See also Velasquez, 639 F.3d at 967 n.5.
2
The gaps between the end of the direct appeal and the filing of the first state
habeas petition in Los Angeles County Superior Court, between the denial of the
first petition and the filing of the second petition in the California Court of Appeal,
between the denial of the second petition and the filing of the third petition in the
California Supreme Court, and between the denial of the third state petition and the
filing of the federal habeas petition, are 222, 178, 76, and 7 days, respectively.
Combined, these gap periods exceed the 1-year limitations period. The California
Supreme Court has stated that “to avoid the bar of untimeliness, petitioner has the
burden of establishing either (i) ‘absence of substantial delay’, (ii) ‘good cause for
the delay’, or (iii) that his claims fall within an exception to the bar of
untimeliness.” In re Gallego, 18 Cal. 4th 825, 838 (1998) (internal citations
omitted).
Arteaga claims in his sworn declaration that prison lockdowns, work
conflicts, and library access protocols explain his delays in filing the state habeas
petitions. The government introduced a declaration from the prison’s Senior
Librarian that showed Arteaga worked in the library on four days in October 2006,
but this rebutted only a small fraction of the lack of access Arteaga claimed. If we
credit Arteaga’s declaration and his arguments based upon it, his petitions may
well have been timely under California law and therefore subject to “gap tolling.”
3
Given the competing declarations, the district court should have held an
evidentiary hearing, as required by our precedent. Laws v. Lamarque, 351 F.3d
919, 923-25 (9th Cir. 2003); Buffalo v. Sunn, 854 F.2d 1158, 1165 (9th Cir. 1988).

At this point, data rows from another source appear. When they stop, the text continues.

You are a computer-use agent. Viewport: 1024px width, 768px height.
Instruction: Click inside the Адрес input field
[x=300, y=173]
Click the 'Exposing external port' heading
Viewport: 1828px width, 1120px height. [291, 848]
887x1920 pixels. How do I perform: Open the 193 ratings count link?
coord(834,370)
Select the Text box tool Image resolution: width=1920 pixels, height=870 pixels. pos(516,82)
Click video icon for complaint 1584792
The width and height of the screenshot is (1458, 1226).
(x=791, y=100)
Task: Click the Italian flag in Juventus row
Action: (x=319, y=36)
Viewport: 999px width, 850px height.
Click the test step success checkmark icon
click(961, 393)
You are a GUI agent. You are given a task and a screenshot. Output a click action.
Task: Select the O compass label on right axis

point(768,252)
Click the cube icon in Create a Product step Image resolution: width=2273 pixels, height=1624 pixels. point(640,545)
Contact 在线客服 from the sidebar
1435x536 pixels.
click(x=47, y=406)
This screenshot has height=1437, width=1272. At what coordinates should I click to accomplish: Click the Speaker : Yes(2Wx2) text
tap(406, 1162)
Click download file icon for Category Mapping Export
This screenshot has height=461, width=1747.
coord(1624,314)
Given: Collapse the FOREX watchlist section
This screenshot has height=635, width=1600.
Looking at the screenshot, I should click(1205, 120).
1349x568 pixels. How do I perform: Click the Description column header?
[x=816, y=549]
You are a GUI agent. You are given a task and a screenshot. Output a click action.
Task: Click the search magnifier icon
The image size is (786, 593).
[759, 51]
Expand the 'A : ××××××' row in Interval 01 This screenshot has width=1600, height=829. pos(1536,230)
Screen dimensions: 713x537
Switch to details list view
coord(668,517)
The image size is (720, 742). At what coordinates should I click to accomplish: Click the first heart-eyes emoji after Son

We express no judgment on whether Arteaga will ultimately be entitled to
statutory tolling, only that this dispute cannot be resolved on this incomplete
record. On remand, the district court must conduct an evidentiary hearing to
determine whether Arteaga has good reason for his delays, and may order any
other discovery necessary to develop the record.
While there is a dispute as to Arteaga’s actual access to the law library
during the gap periods, he has failed to demonstrate the “extraordinary
circumstances” that would justify equitable tolling. Holland v. Florida, 130 S. Ct.
2549, 2560-62 (2010); Roy v. Lampert, 465 F.3d 964, 969 (9th Cir. 2006).
Therefore, we reverse and remand in part as to the statutory tolling argument, and
affirm as to the equitable tolling argument.
The request to certify the uncertified actual-innocence claim is denied.
Miller–El v. Cockrell, 537 U.S. 322, 336 (2003).
REVERSED AND REMANDED in part; AFFIRMED in part.